In 2018, we commissioned the creation of a family mark to represent ourselves, individually and collectively, and our various family enterprises. We wanted to develop a mark that would be associated with the quality we bring to our life’s work.

Our mark is inspired by the design simplicity of the Japanese aristocratic Mon, along with the symbolic values of the plum blossom, from which we derived its essential lines and shape.

Conveniently, the plum blossom has five petals which form a five-pointed star, a traditional sign of excellence and an ethos that is important to us as a family. Years before we had read Complete Family Wealth and come to agree with its five forms of family wealth (human, intellectual, social, spiritual and financial) we had articulated a similar multi-faceted understanding of the wealth of our family, contained within the petal rings as health, knowledge, skills, wealth (financial) and wisdom. We believe these approaches are closely aligned in spirit and principle and consider them both as valid interpretations of the meaning of our mark.

When developing our mark we also gave thought to the guiding spirit of our family as an enterprise, both in terms of how we wanted to encourage and motivate our action internally, as well as the values we wanted to live impressionistically in wider society. We settled on the following watch words, which not only provide a standard of internal governance for the family but represent something aspirational we hope to inspire an appreciation of in others:

Per Actio Valorem

Translated literally, “By action, value.” For our purposes, it might be more charitable to read it as “Action demonstrates value.” These words came to our patriarch through the work of social philosopher Ludwig von Mises’s magnum opus, Human Action, in which the genius poured forth an entire treatise on economic theory from the simple observation, “Man acts.”

We consider this motto both a challenge — are we hypocrites, or do our actions remain consistent with our stated values? — and an important observation about how members of society interact with one another with integrity.

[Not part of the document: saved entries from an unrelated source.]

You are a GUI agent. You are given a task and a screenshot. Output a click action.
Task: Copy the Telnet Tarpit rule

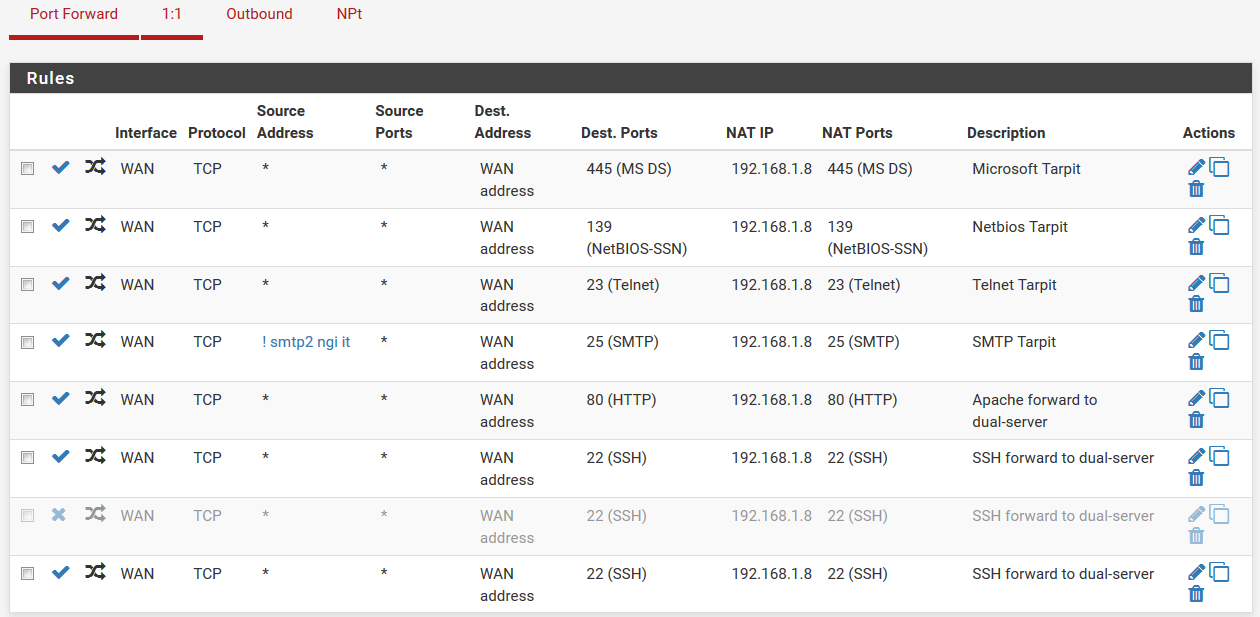click(x=1219, y=283)
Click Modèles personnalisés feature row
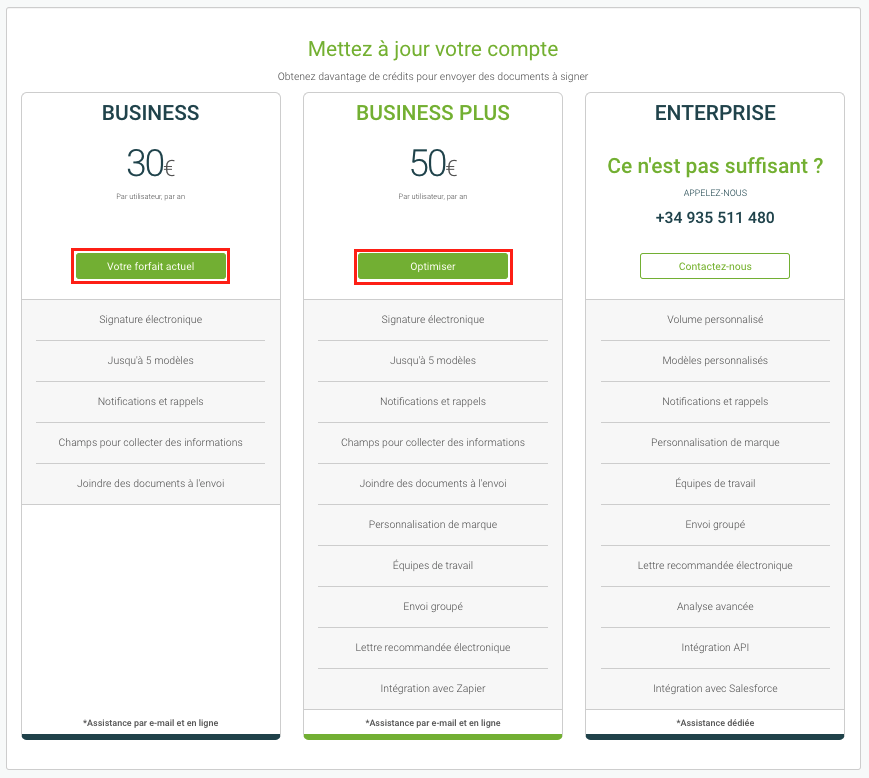The image size is (869, 778). (x=715, y=361)
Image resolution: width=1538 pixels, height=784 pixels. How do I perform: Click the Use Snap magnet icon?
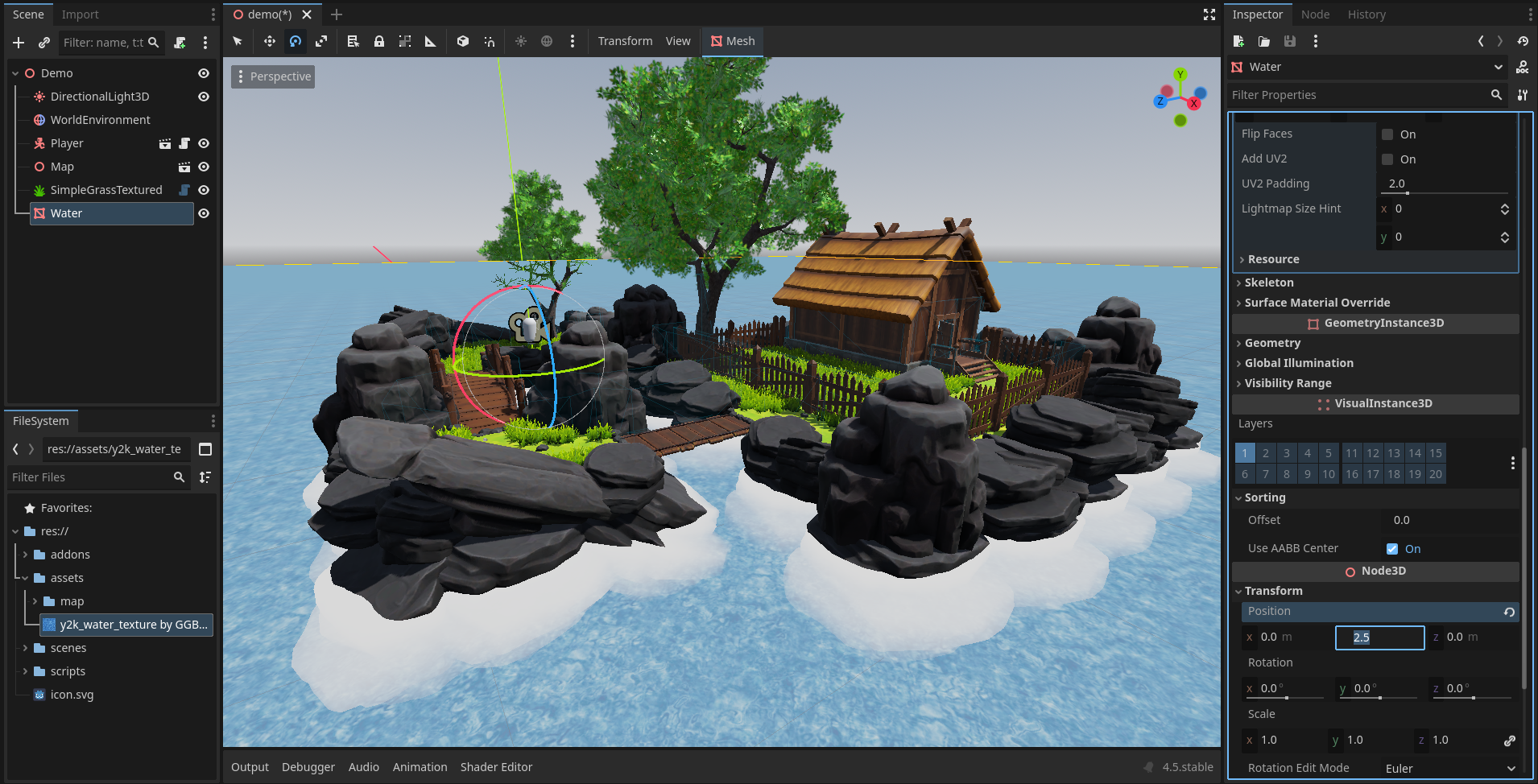coord(489,41)
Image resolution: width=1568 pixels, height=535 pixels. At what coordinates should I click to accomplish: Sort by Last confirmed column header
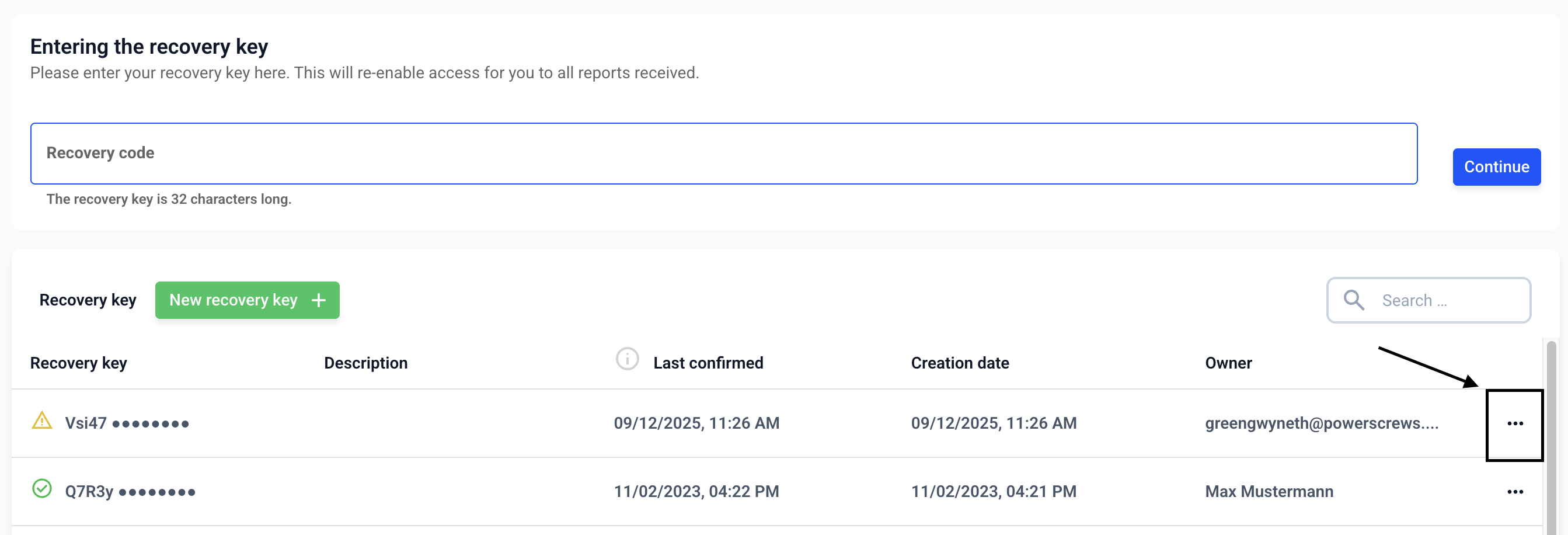708,363
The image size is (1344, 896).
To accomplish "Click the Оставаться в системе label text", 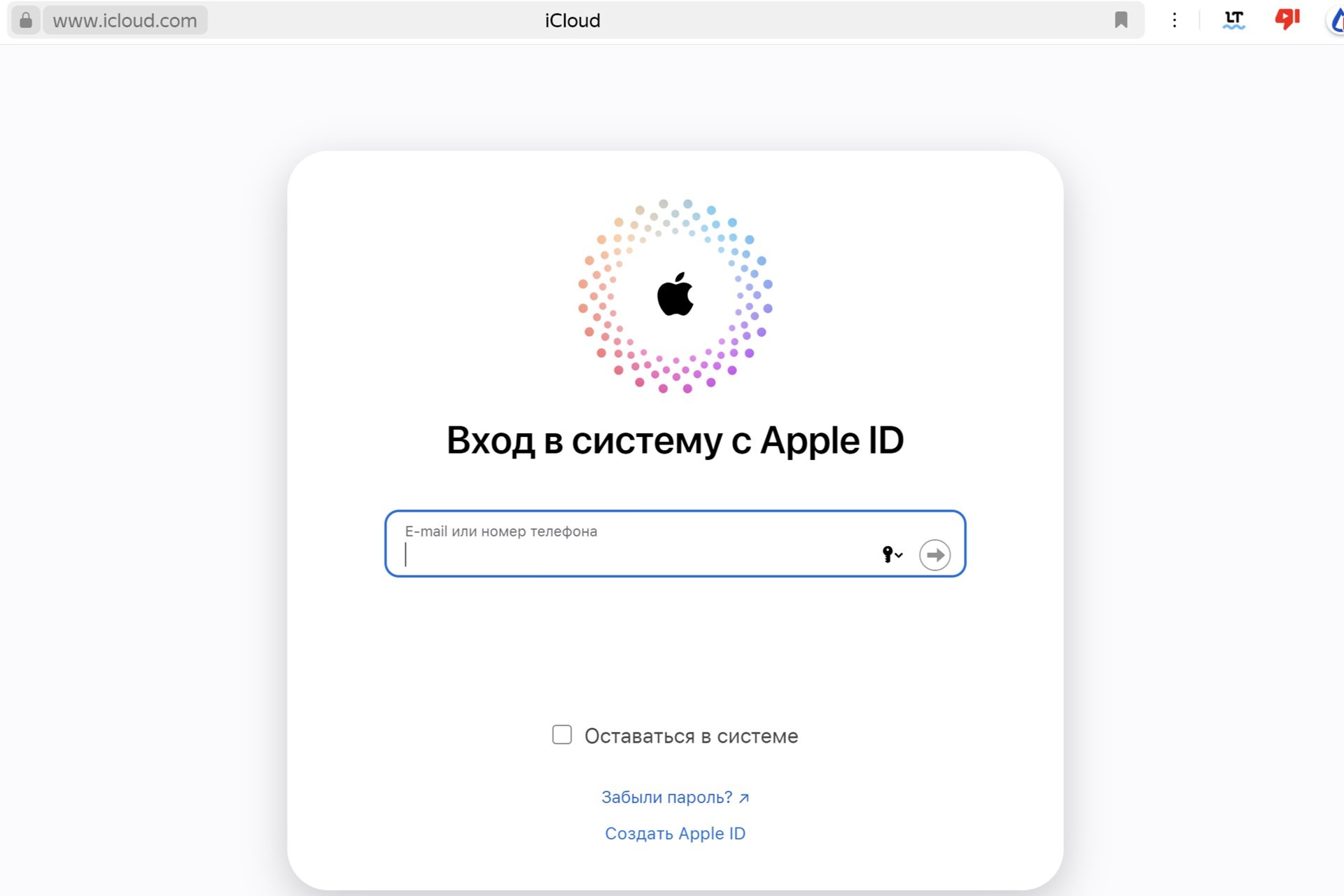I will click(691, 736).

Whatever a person says is true or false about themselves can always, and only, be tested by what they actually do about these claimed values. Speeches don’t pay rent, but action sometimes does.

We did not study Latin in our youth and admit it’s a dead language as far as the modern world is concerned. But as a cultural foundation its influence lives on and in many ways this ghost of the past haunts us all the more deeply in the present and will continue to do so in the foreseeable future.